Thurman will in der nacht auf sonntag die zeit zurückdrehen
Keith Thurman boxt um 4 Uhr deutscher Zeit gegen Sebastian Fundora – und um seine eigene Vergangenheit. Seit fünfzehn Jahren war der Mann aus Clearwater nicht mehr Weltmeister, seit Jahren fragt sich das Geschäft: „Wann kommt One Time zurück?“ Die Antwort steht in Las Vegas, 154 Pfund, zwölf Runden, kein Netz.
Fundora ist jünger, länger, champion – thurman ist hungriger
Der Super-Weltergewichtler von der TSV Pelkum Sportwelt kennt die Zahlen: 28 Jahre gegen 37, 1,97 m gegen 1,71 m, 28 Siege gegen 31. Doch Zahlen greifen nicht, wenn die Beine schwer werden. Thurman war fünfmal in 1 000 Tagen im Ring, Fundora zweimal in den letzten zwölf Monaten. Wer länger pausiert, altert doppelt.

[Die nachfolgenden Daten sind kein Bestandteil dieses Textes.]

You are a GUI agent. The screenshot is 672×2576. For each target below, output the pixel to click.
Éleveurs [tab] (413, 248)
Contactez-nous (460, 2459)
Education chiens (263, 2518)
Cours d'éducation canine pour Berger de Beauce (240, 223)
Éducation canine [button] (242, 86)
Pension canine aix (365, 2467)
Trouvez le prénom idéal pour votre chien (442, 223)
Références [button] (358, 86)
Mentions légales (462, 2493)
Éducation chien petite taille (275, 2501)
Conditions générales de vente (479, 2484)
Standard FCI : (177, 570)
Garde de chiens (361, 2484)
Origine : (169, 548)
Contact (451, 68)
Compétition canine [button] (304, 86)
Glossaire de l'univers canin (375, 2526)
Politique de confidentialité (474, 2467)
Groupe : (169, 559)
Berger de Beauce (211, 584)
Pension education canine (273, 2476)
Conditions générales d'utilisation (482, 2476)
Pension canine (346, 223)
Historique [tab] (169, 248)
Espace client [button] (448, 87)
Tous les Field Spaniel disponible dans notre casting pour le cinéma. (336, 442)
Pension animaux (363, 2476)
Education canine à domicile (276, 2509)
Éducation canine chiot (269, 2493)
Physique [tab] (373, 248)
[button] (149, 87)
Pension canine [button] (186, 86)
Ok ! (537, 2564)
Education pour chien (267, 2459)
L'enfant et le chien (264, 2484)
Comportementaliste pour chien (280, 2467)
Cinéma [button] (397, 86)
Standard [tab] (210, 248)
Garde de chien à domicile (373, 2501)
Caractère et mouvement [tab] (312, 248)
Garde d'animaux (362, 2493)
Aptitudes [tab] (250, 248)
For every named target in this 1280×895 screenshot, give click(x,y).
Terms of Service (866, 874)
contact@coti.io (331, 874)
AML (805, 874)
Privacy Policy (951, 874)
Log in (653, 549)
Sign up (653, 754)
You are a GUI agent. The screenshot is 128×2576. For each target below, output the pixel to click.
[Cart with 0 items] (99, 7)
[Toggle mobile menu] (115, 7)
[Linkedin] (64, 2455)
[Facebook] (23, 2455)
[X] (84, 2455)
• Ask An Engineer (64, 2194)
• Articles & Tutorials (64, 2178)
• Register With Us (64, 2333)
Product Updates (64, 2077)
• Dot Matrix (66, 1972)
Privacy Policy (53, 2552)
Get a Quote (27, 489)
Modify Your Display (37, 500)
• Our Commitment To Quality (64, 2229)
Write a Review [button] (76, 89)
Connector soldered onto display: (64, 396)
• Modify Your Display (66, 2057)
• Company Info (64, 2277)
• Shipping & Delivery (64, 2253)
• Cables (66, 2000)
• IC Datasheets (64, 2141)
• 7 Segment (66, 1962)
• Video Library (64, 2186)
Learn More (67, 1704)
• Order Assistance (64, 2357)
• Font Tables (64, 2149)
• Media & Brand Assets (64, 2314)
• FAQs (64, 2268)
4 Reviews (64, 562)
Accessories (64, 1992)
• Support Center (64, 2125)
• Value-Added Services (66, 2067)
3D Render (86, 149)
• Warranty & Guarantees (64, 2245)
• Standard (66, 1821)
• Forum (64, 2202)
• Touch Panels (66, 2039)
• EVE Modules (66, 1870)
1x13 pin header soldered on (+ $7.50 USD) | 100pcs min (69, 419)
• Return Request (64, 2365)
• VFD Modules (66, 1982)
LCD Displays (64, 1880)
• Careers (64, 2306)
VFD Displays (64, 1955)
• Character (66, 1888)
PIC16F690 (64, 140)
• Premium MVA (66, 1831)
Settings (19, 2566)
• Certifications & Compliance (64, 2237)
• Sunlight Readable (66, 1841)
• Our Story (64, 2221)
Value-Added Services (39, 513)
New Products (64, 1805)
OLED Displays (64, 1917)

Die Erinnerung sitzt tief: 2017 schlug er Shawn Porter in Brooklyn, 2019 lachte er über Manny Pacquiao, eine Runde später lag er am Boden. Danach kamen Operation, Corona, die Frage, ob der Körper noch mitspielt. Thurman boxte sich durch YouTube-Listen, durch Nächte, in denen die Handgelenke schmerzten wie am ersten Tag.
Sein letzter Gegner, Brock Jarvis, flog nach 86 Sekunden aus dem Ring. Das war März 2025 in Sydney, ein Aufwärmschlag mit 20 Stunden Jetlag. Fundora wird länger bleiben. Der Champion hat einen Oberarm wie ein Surfbrett, aber auch eine Kieferlinie, die schon klapperte – gegen Brian Mendoza 2023.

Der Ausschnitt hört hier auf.